• Entries supplied:
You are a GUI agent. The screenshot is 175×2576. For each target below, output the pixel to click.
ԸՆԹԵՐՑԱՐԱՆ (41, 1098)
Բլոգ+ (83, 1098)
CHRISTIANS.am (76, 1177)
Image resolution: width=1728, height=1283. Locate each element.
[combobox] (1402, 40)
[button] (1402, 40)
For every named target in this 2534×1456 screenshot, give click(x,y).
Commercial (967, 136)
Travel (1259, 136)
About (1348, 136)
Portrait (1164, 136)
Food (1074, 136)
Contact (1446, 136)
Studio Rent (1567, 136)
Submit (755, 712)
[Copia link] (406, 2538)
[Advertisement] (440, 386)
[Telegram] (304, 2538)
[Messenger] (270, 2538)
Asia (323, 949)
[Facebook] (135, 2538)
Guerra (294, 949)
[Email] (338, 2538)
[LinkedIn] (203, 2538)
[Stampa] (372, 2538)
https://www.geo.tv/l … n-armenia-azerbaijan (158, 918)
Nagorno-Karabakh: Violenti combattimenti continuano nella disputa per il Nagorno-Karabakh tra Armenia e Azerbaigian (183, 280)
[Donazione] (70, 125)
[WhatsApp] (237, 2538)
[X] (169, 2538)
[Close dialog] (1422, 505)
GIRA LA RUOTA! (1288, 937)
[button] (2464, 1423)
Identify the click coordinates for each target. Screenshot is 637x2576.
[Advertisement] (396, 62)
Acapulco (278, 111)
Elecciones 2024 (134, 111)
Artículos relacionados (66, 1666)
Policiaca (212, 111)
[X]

• Assignment:
Retype every record above exactly as it stands.

• Response to this task:
You are a GUI agent. The screenshot is 175×2576. For each target below, output the pixel to click.
ԸՆԹԵՐՑԱՐԱՆ (41, 1098)
Բլոգ+ (83, 1098)
CHRISTIANS.am (76, 1177)
Image resolution: width=1728, height=1283. Locate each element.
[combobox] (1402, 40)
[button] (1402, 40)
For every named target in this 2534×1456 screenshot, give click(x,y).
Commercial (967, 136)
Travel (1259, 136)
About (1348, 136)
Portrait (1164, 136)
Food (1074, 136)
Contact (1446, 136)
Studio Rent (1567, 136)
Submit (755, 712)
[Copia link] (406, 2538)
[Advertisement] (440, 386)
[Telegram] (304, 2538)
[Messenger] (270, 2538)
Asia (323, 949)
[Facebook] (135, 2538)
Guerra (294, 949)
[Email] (338, 2538)
[LinkedIn] (203, 2538)
[Stampa] (372, 2538)
https://www.geo.tv/l … n-armenia-azerbaijan (158, 918)
Nagorno-Karabakh: Violenti combattimenti continuano nella disputa per il Nagorno-Karabakh tra Armenia e Azerbaigian (183, 280)
[Donazione] (70, 125)
[WhatsApp] (237, 2538)
[X] (169, 2538)
[Close dialog] (1422, 505)
GIRA LA RUOTA! (1288, 937)
[button] (2464, 1423)
Identify the click coordinates for each target. Screenshot is 637x2576.
[Advertisement] (396, 62)
Acapulco (278, 111)
Elecciones 2024 (134, 111)
Artículos relacionados (66, 1666)
Policiaca (212, 111)
[X]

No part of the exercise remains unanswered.